● **What you have to do**
Reproduce verbatim the lines from the one containing "You are a computer-use agent. Viewport: 1060px" through the one containing "[x=92, y=57]", inclusive, and give only those lines.

● **Data for this exercise**
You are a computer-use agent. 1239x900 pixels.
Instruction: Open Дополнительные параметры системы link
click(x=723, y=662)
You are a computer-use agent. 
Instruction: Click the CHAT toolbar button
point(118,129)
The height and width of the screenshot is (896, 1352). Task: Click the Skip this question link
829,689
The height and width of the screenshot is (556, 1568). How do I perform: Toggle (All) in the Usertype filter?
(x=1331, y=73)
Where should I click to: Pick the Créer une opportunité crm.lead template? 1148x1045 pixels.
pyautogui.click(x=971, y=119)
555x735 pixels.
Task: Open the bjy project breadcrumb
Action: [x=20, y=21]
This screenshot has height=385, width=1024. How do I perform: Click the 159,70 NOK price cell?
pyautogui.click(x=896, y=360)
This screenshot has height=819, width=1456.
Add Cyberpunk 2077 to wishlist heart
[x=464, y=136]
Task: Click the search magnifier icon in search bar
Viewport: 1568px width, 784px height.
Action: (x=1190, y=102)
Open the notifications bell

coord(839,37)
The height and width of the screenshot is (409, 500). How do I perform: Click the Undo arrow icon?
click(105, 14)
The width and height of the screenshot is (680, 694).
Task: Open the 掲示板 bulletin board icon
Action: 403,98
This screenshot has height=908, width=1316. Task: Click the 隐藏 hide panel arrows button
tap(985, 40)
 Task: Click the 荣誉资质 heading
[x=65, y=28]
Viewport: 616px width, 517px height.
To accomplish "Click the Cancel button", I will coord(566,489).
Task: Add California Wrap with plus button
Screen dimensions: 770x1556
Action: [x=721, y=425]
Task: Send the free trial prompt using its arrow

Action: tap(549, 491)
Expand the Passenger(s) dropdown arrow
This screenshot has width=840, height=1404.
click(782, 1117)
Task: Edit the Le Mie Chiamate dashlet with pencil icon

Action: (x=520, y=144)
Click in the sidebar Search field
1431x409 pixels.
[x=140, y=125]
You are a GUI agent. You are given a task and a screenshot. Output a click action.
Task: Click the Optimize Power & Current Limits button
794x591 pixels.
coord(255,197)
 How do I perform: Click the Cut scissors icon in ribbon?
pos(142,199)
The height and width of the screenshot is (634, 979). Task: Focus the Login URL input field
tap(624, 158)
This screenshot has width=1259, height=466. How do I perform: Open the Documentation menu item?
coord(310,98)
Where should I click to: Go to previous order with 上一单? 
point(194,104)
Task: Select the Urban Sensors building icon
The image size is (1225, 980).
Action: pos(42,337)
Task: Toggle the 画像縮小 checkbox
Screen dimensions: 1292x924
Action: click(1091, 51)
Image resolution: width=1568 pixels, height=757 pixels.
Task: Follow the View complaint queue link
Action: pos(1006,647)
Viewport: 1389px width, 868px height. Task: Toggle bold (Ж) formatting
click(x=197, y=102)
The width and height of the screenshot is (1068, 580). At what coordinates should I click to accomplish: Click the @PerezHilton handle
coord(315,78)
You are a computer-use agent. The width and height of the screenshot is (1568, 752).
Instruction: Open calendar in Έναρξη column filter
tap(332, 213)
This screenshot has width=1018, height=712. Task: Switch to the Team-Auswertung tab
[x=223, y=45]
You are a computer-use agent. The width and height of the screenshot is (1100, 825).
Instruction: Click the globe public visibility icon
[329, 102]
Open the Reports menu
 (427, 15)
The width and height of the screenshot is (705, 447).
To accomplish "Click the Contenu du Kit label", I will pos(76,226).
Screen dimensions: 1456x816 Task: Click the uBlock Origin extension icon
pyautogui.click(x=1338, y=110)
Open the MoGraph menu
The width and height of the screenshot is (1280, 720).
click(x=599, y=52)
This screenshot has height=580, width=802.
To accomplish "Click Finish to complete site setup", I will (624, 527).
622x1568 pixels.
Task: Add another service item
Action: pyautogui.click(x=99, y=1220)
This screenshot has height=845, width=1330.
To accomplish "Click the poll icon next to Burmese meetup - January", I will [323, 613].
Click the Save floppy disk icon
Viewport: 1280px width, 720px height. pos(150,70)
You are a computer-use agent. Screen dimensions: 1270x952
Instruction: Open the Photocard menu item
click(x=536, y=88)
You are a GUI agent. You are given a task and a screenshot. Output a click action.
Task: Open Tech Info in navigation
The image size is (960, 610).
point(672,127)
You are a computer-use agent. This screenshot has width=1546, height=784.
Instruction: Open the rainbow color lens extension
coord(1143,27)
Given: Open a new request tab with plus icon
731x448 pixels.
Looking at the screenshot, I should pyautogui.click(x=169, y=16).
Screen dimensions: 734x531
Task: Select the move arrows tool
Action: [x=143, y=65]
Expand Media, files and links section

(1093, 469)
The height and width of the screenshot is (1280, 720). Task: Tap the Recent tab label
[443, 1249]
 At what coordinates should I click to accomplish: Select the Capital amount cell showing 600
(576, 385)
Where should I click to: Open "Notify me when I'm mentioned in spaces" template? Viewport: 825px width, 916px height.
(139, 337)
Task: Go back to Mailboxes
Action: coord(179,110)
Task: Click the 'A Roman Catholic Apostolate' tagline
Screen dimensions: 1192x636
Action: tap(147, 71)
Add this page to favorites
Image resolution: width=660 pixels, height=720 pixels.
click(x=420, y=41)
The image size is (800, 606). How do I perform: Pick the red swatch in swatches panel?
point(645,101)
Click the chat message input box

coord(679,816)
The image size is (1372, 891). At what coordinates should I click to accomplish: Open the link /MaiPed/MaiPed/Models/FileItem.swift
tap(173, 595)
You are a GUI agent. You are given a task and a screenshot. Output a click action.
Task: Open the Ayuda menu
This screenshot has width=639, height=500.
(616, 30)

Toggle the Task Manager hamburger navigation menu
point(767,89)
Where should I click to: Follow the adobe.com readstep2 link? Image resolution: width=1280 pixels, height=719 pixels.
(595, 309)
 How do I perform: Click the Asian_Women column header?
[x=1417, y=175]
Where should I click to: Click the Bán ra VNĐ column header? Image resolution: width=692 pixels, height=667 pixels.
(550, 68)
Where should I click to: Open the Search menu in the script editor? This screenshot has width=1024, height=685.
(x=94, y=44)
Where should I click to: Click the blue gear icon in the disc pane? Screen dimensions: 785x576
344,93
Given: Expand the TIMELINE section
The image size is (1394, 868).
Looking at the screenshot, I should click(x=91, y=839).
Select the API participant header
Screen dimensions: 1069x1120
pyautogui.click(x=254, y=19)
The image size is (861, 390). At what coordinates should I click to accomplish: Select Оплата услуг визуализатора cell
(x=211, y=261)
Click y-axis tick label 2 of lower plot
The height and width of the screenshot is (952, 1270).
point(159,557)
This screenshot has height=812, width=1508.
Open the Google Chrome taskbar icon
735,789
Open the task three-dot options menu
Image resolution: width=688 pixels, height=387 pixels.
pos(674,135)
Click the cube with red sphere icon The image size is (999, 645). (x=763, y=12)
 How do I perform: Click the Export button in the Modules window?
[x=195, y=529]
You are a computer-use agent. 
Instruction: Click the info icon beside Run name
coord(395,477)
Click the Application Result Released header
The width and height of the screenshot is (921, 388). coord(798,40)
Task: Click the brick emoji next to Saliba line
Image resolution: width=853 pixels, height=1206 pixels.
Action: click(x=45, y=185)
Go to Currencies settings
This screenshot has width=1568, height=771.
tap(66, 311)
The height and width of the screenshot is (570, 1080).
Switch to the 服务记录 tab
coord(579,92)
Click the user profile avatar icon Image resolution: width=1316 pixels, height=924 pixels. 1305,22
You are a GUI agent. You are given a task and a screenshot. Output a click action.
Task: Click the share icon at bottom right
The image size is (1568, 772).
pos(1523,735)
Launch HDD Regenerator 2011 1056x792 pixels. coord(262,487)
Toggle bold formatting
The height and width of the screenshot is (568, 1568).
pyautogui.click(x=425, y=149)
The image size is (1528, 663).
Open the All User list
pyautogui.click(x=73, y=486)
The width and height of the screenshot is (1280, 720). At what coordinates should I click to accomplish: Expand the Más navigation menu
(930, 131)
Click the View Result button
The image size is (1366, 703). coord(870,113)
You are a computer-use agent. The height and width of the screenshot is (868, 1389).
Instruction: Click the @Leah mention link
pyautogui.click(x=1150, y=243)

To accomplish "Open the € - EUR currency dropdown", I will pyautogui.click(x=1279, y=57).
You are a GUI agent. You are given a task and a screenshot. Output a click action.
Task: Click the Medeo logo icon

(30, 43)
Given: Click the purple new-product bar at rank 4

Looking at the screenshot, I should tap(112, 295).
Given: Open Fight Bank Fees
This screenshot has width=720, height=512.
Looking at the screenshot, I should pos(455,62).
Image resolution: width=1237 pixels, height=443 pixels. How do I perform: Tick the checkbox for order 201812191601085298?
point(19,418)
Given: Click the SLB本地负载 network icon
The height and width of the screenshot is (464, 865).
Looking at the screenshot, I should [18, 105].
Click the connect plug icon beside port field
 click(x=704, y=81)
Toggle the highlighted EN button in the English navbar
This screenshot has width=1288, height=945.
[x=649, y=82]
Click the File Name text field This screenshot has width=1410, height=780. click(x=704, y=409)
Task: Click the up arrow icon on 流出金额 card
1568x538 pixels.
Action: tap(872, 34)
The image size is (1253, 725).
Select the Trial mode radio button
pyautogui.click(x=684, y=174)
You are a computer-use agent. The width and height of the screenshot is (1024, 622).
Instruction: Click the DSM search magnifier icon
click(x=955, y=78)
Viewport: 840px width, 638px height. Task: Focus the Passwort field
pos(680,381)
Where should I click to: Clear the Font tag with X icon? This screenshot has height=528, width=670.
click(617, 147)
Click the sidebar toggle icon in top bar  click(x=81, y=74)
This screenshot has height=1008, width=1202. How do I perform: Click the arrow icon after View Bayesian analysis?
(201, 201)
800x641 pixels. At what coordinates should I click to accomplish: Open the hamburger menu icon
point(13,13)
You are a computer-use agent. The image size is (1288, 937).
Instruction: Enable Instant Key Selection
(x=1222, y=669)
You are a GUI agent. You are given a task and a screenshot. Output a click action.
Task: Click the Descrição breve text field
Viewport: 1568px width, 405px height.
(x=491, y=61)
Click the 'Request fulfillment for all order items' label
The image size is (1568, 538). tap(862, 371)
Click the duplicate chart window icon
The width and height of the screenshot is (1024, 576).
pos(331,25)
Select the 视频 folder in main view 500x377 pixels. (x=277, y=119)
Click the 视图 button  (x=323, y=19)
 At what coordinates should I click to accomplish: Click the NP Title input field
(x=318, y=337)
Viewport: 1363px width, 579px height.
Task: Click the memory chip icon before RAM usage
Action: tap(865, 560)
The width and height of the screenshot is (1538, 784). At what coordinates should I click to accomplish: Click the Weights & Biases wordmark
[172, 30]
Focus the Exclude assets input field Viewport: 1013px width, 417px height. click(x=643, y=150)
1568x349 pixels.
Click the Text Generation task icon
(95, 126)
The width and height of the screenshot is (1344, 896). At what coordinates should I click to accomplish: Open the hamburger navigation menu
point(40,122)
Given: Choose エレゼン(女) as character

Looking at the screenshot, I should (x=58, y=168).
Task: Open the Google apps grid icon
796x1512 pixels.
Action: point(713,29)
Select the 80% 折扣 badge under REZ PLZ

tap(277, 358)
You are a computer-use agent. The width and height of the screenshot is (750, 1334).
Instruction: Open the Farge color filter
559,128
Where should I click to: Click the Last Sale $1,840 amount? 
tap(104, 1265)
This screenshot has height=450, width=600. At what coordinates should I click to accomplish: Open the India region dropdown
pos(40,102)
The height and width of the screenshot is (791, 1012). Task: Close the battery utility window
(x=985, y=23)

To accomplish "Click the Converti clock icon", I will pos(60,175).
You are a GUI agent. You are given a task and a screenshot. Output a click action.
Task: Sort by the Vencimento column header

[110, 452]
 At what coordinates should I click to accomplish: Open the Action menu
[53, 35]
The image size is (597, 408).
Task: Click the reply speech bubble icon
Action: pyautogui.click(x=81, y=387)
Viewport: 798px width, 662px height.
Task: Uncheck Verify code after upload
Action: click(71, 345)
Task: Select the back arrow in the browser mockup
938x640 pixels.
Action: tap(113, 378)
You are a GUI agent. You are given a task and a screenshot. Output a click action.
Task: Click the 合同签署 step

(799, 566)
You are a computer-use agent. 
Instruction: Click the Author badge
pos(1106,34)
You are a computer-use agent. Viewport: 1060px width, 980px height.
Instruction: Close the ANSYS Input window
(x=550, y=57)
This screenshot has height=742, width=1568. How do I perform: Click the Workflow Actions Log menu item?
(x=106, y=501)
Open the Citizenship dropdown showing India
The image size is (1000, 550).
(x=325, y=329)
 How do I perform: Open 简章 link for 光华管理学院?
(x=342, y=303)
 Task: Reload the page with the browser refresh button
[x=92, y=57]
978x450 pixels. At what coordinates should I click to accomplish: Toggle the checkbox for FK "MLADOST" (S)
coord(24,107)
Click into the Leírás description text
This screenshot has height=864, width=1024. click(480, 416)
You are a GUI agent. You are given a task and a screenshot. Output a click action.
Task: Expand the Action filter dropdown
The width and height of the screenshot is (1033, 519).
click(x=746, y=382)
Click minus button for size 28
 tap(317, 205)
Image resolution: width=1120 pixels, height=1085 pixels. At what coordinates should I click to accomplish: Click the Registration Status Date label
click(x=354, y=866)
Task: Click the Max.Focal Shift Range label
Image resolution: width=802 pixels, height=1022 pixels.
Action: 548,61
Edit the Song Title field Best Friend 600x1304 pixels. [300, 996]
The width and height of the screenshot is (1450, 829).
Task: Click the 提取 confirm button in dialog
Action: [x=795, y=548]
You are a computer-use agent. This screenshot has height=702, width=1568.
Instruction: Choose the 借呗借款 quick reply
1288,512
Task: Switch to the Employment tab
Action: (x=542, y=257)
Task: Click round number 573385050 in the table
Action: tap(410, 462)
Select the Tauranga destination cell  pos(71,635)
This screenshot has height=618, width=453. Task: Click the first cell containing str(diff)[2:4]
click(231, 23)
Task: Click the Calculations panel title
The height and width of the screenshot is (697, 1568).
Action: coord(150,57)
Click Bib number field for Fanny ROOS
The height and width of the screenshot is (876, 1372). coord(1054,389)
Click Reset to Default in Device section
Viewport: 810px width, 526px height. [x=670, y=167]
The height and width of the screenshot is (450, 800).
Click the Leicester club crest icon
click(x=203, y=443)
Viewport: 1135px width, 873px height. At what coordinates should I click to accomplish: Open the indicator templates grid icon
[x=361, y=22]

● **Problem solution**
You are a computer-use agent. Viewport: 1060px width, 980px height.
Instruction: Close the ANSYS Input window
(x=550, y=57)
This screenshot has height=742, width=1568. How do I perform: Click the Workflow Actions Log menu item?
(x=106, y=501)
Open the Citizenship dropdown showing India
The image size is (1000, 550).
(x=325, y=329)
 How do I perform: Open 简章 link for 光华管理学院?
(x=342, y=303)
 Task: Reload the page with the browser refresh button
[x=92, y=57]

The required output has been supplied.